A2A Simulations, Microsoft Flight Simulator, Prepar3D and the Aerostar 600
2020 is shaping up to be a remarkable year for flight simmers with the upcoming relaunch of the iconic Microsoft Flight Simulator and the recent release of Lockheed Martin’s Prepar3D v5. We haven’t been able to share much information about our future projects until now, but the team at A2A Simulations are excited to be building the Aerostar 600 twin for both MSFS and P3D v4/v5 using the latest generation of Accu-Sim.
For those new to A2A Simulations, Accu-Sim is a technology that allows us to build lifelike, persistent aircraft with all their underlying systems and characteristics. The first iteration of Accu-Sim was launched in 2008 in the form of a classic 4-engine piston airliner, the Boeing 377 Stratocruiser.

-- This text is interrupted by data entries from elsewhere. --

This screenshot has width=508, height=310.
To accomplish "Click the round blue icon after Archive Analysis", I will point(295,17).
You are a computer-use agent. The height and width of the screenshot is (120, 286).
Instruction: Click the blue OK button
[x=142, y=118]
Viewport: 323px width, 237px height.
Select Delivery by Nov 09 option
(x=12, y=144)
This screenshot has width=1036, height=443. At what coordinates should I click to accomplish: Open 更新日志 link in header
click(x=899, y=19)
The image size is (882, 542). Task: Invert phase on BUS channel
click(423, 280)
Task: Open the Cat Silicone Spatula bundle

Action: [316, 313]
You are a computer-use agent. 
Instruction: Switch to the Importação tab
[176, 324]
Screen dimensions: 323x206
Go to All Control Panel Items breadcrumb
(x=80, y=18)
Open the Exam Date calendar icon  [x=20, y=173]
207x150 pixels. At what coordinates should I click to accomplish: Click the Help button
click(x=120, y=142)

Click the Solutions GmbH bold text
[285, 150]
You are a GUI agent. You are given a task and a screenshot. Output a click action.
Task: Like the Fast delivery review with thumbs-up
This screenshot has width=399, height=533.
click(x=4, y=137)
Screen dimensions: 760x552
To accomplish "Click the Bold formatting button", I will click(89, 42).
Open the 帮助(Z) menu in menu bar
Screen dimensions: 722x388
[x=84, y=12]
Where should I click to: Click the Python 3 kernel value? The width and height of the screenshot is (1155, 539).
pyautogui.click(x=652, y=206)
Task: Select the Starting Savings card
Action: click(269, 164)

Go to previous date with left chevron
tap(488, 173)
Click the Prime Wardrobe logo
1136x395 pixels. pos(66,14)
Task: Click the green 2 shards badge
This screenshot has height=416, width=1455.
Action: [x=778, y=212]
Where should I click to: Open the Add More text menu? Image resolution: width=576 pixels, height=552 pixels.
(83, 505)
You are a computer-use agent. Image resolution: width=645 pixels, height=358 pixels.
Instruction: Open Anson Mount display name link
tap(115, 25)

Boeing 377 Stratocruiser (2008)
P-47 Razorback (2009)
Piper J-3 Cub (2009)
B-17 Flying Fortress (2010)
Supermarine Spitfire MKI/II (2011)
P-40 Warhawk (2012)
P-51 Mustang (2012)
T-6 Texan (2016)
Supermarine Spitfire MIX (2018)*
*For Flight training simulation at Boultbee Academy Goodwood
C172 Trainer (2013)
Piper Cherokee 180 (2014)
C182 Skylane (2014)
Piper Comanche 250 (2015)
Bonanza v-tail (2018)
T-6 Texan II A/B (2019) **
T-38 Talon II (2019) **
Airbus Helicopters UH-72 Lakota (2019) **
** For US and Allies Military Pilot Training
Aerostar 600 (in development)
As Accu-Sim has evolved and grown in reputation, A2A Simulations has been given the chance to simulate training aircraft for the US military. This is both a tremendous responsibility and a great opportunity to develop our core technology based on crucial hands-on experience, so that it can simulate other powerplants, systems and even rotary-wing aircraft.
We still hope to be able to bring some of these military products or their offshoots to public release in the future. However, our current focus is very much on releasing our first product for the 2020 iteration of Microsoft Flight Simulator.
Many of our customers have asked if we plan to “port” our existing Accu-Sim fleet into the new sim. Instead, we’ve spent the past year developing a new version of Accu-Sim to build and test virtual aircraft. Future releases won’t just be ports of existing products, but instead they’ll take full advantage of the features and potential of the new platform to bring an unprecedented level of fidelity and quality.
The Accu-Sim Aerostar is also different in that it’s being designed largely for the purpose of training. A2A owner and developer Scott Gentile owns and operates Aerostar N122PC and wants his airplane “Accu-Simmed” for the specific purpose of becoming the safest pilot he can be.
Double blind tests have been conducted between pilots trained exclusively on the real aircraft compared to pilots trained mostly using Accu-Sim and the difference between these groups is indistinguishable. This is well beyond what the existing simulators we’ve tested are capable of. This is why we accepted the call from the US military. The need was just so obvious,Scott Gentile of A2A Simulations Inc.
Anyone who wishes to learn how to operate a real Aerostar 600 will be able to on a level of detail never before possible.
A2A has always believed that when things are real, it’s easier. Just flying an Accu-Sim aircraft for fun turns you into a better pilot because you are experiencing many things indistinguishable from reality. Experiencing real physics and sound is so fun you don’t even realize you are learning,Lewis Bloomfield of A2A Simulations Inc.
Because Microsoft Flight Simulator and the Accu-Sim v4 tools are still in development, it’s too early for us to know with any certainty how long it will take to complete this first project.
However once the Aerostar 600 is released, it will represent the first airplane created with the new Accu-Sim v4 toolset, so successive aircraft developed will take less time to reach the same level of quality.
In the meantime, congratulations to Microsoft and Asobo for creating a wonderful new flight simulation to propel this industry well into the future.